I gioielli da lutto e la pietas perduta per i vivi

L’uomo di circa cinquant’anni che mi siede di fronte in metropolitana ha un bottone di velluto nero sulla giacca. Lo guardo e spontaneo mi arriva un pensiero: «Chissà chi gli è morto?». Quel simbolo del lutto l’avevo visto in passato sul bavero di qualche anziano signore, credevo non si usasse più, come tante tradizioni che si sono perdute nello scorrere degli anni.
Il dolore per la perdita di una persona cara è sempre lo stesso, sono state abbandonate solo le regole austere che lo regolano, cominciando dalla durata del lutto stretto che variava in base al grado di parentela. Fino al secolo scorso le donne in gramaglie vestivano rigorosamente di nero e si coprivano il capo con il velo, anche andare a teatro o partecipare a una festa era considerato sconveniente. La sobrietà imposta dal galateo vedovile non permetteva per due anni e mezzo neppure l’uso dei gioielli.
Gioielli da lutto
Questa limitazione per alcune rappresentava una sofferenza a volte superiore alla perdita del marito che veniva abitualmente scelto e imposto dai genitori in base al censo. Il sacrificio di dover rinunciare a collane e orecchini portò alla realizzazione di gioielli da lutto, nei colori ammessi del bianco e nero, creati in memoria del caro estinto con perle preziose, ossidiana, giaietto e melanite.
La Regina Vittoria fu una influencer ante litteram, a lei si deve la moda del cordoglio. Dopo la morte del Principe Alberto portò solo perle e monili con pietre nere. Tipici del periodo vittoriano sono anche i medaglioni apribili che custodivano i minuscoli ritratti dei trapassati. Anelli e spille d’oro racchiudevano ciocche di capelli dei defunti e venivano indossati per mostrare la propria mestizia. Anche le donne del popolo realizzavano braccialetti e quadretti intessendo i capelli dei loro cari per conservarne un ricordo tangibile.
Oggi
Adesso il lutto viene esposto attraverso i social in un crescendo di barbarie.

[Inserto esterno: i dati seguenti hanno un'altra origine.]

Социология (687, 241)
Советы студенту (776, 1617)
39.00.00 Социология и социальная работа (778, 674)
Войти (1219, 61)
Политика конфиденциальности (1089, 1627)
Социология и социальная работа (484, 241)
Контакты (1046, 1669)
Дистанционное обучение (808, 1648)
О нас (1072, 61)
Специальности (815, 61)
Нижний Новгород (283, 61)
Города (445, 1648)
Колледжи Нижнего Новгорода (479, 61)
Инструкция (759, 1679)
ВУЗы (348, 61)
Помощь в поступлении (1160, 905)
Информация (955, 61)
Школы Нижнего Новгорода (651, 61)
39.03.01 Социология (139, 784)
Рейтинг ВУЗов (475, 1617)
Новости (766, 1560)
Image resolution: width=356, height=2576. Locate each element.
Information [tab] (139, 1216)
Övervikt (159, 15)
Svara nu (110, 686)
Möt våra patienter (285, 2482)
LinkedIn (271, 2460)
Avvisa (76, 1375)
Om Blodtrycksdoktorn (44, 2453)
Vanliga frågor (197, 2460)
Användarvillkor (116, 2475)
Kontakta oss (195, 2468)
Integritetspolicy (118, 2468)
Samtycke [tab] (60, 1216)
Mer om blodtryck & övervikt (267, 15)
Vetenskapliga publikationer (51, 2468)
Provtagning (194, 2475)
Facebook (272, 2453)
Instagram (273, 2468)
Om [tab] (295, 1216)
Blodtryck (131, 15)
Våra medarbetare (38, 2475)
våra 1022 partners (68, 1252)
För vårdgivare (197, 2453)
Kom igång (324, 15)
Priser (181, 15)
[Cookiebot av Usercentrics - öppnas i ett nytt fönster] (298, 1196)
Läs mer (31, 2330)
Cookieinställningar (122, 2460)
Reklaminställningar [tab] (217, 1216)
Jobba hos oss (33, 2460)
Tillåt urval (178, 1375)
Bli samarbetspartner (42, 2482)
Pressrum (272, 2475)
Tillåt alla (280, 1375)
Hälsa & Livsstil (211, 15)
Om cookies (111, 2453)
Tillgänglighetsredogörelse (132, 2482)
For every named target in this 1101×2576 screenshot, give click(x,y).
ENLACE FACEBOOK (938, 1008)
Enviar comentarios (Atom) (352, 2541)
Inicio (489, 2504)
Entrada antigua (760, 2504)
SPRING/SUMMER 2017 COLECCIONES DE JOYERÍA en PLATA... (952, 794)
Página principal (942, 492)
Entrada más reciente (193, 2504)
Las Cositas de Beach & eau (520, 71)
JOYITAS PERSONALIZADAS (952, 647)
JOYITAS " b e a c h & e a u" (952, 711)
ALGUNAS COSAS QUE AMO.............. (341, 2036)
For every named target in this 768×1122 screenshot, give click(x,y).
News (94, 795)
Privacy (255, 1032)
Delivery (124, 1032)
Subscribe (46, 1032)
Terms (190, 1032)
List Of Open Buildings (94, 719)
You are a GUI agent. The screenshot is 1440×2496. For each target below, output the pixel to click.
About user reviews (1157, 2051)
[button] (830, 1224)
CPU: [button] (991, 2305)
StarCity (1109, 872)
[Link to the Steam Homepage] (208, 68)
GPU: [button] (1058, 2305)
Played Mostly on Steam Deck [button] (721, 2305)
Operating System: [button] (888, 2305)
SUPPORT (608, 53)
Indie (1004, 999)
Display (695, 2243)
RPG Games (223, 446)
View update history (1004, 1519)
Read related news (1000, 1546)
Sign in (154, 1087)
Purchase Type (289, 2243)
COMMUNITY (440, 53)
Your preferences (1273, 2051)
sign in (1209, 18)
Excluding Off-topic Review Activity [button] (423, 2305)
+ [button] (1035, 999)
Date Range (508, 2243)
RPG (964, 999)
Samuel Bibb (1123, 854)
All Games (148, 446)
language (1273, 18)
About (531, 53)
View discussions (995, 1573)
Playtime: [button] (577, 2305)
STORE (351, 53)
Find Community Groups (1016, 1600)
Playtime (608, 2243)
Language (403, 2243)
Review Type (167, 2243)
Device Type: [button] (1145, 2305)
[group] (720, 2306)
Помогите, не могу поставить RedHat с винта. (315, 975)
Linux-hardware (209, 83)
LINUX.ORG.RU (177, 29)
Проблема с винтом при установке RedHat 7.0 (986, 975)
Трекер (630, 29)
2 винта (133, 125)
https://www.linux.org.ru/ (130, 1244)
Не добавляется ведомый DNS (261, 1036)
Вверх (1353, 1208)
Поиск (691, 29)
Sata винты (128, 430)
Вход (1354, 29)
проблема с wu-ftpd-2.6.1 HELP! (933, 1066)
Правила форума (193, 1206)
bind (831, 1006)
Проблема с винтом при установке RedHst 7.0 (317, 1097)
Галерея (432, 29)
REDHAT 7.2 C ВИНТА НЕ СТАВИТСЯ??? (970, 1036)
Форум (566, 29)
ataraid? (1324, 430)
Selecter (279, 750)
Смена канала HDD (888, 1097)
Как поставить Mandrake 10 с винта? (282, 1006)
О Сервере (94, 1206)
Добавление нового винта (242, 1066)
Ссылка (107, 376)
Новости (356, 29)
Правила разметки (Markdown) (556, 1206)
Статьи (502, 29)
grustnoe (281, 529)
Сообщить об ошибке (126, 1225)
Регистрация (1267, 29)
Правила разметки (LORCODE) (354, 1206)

Mentre vediamo i corpi senza vita di due ragazzini palestinesi sui polpacci dei quali qualcuno ha scritto pietosamente il loro nome con un pennarello, arriva la certezza della morte di Shani Louk, la ragazza tedesco-israeliana rapita da Hamas lo scorso 7 ottobre, torturata e vilipesa, esibita nuda come un trofeo e poi decapitata.
Se in memoria dei defunti riuscissimo a provare un po' di compassione per i vivi il mondo tornerebbe ad essere un paradiso terrestre, gli uomini sarebbero davvero come li descrivono al loro funerale.